Work item: Exactly reproduce the lines from the top of the entries below through the line containing "The height and width of the screenshot is (633, 1065).", with both ends included.

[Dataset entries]
============================================================

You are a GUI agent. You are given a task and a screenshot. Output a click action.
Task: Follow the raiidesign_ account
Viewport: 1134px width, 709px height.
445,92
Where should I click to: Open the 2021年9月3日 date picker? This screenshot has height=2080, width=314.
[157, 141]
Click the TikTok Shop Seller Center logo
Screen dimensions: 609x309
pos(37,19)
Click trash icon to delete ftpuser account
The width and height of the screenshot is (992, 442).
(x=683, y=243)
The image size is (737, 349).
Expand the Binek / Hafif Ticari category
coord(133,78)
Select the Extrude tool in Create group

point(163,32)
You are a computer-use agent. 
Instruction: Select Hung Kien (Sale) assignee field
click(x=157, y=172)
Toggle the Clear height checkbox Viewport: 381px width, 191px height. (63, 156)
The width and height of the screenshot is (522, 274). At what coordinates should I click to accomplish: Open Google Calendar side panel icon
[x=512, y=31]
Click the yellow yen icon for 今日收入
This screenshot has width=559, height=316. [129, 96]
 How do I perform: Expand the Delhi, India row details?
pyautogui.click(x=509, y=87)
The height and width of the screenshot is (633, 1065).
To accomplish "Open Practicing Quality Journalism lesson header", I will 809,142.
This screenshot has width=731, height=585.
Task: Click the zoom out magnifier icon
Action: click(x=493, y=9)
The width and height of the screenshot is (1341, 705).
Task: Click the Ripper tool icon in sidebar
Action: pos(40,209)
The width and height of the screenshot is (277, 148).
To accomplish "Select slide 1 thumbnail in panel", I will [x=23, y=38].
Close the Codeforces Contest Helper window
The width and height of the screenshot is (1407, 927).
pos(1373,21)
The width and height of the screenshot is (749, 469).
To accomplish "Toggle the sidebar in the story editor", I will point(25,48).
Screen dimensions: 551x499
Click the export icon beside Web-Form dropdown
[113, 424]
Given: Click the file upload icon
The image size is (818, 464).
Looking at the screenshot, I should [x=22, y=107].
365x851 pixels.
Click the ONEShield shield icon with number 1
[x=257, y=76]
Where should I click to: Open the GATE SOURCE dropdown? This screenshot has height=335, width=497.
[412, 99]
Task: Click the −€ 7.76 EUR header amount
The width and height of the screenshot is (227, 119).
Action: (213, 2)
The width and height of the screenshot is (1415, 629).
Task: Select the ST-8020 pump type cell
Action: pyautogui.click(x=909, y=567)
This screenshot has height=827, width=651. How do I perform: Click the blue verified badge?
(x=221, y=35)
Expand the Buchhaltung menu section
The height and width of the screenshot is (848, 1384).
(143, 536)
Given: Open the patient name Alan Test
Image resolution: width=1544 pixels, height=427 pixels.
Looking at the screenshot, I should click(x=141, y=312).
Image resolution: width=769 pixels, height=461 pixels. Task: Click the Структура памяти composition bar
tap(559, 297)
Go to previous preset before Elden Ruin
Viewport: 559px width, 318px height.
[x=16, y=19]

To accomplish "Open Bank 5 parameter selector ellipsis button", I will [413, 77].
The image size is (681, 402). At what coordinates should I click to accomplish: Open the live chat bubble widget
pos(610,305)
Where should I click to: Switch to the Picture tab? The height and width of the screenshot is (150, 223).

============================================================

Answer space:
You are a GUI agent. You are given a task and a screenshot. Output a click action.
Task: Follow the raiidesign_ account
Viewport: 1134px width, 709px height.
445,92
Where should I click to: Open the 2021年9月3日 date picker? This screenshot has height=2080, width=314.
[157, 141]
Click the TikTok Shop Seller Center logo
Screen dimensions: 609x309
pos(37,19)
Click trash icon to delete ftpuser account
The width and height of the screenshot is (992, 442).
(x=683, y=243)
The image size is (737, 349).
Expand the Binek / Hafif Ticari category
coord(133,78)
Select the Extrude tool in Create group

point(163,32)
You are a computer-use agent. 
Instruction: Select Hung Kien (Sale) assignee field
click(x=157, y=172)
Toggle the Clear height checkbox Viewport: 381px width, 191px height. (63, 156)
The width and height of the screenshot is (522, 274). At what coordinates should I click to accomplish: Open Google Calendar side panel icon
[x=512, y=31]
Click the yellow yen icon for 今日收入
This screenshot has width=559, height=316. [129, 96]
 How do I perform: Expand the Delhi, India row details?
pyautogui.click(x=509, y=87)
The height and width of the screenshot is (633, 1065).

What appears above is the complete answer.